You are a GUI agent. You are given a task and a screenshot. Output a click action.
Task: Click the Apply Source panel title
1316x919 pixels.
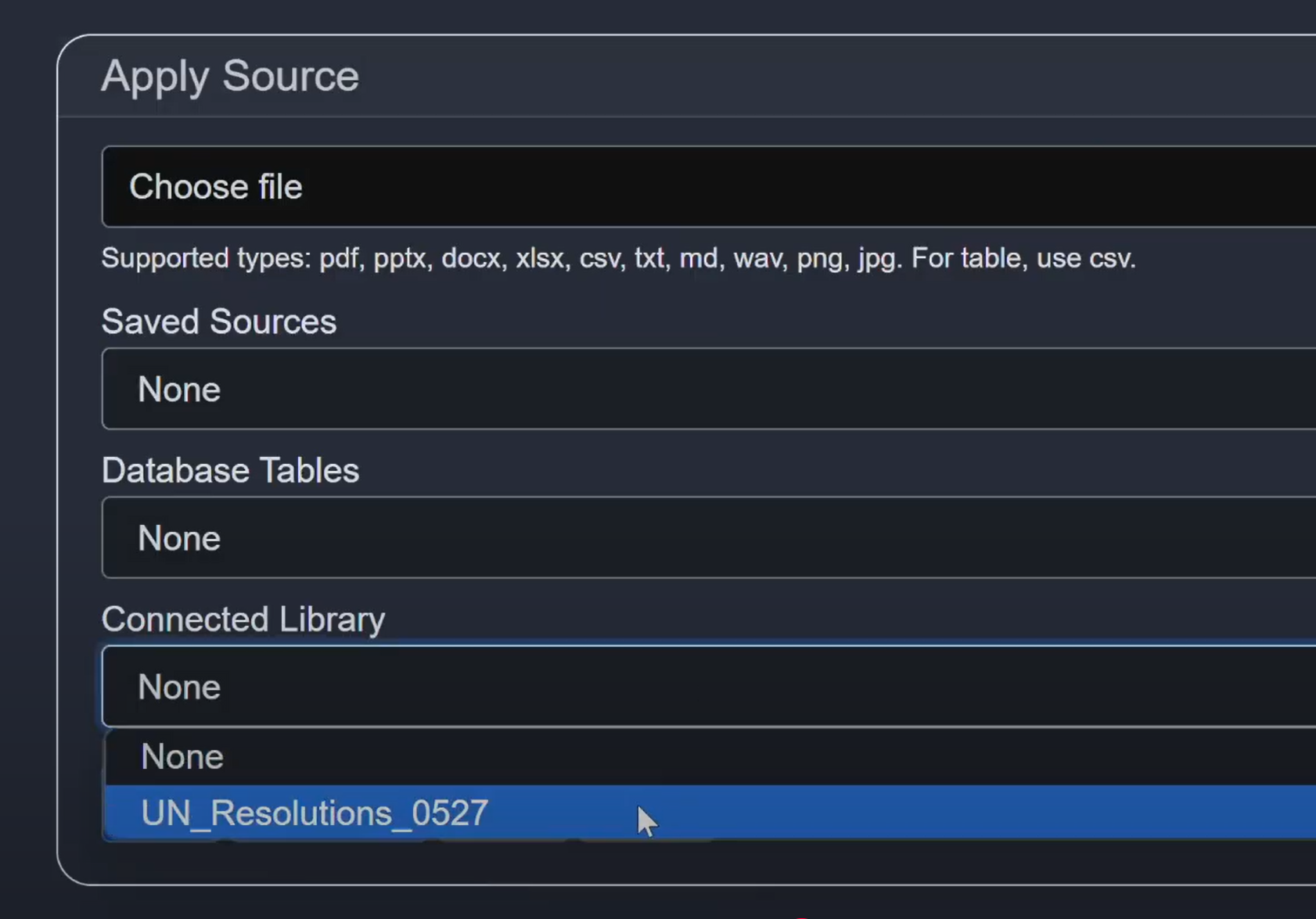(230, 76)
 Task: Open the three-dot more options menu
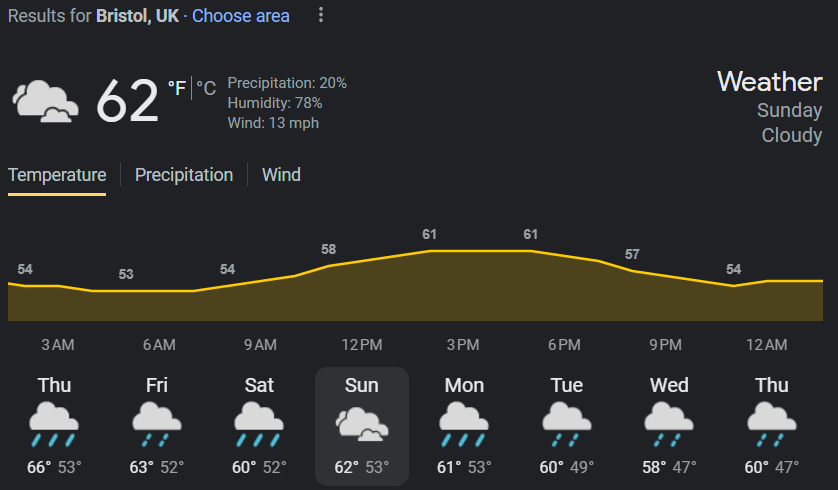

━━━━

> Brief:
Skipping all images, print the data above a second time exactly.

> Answer section:
You are a GUI agent. You are given a task and a screenshot. Output a click action.
Task: Click the Apply Source panel title
1316x919 pixels.
(230, 76)
 Task: Open the three-dot more options menu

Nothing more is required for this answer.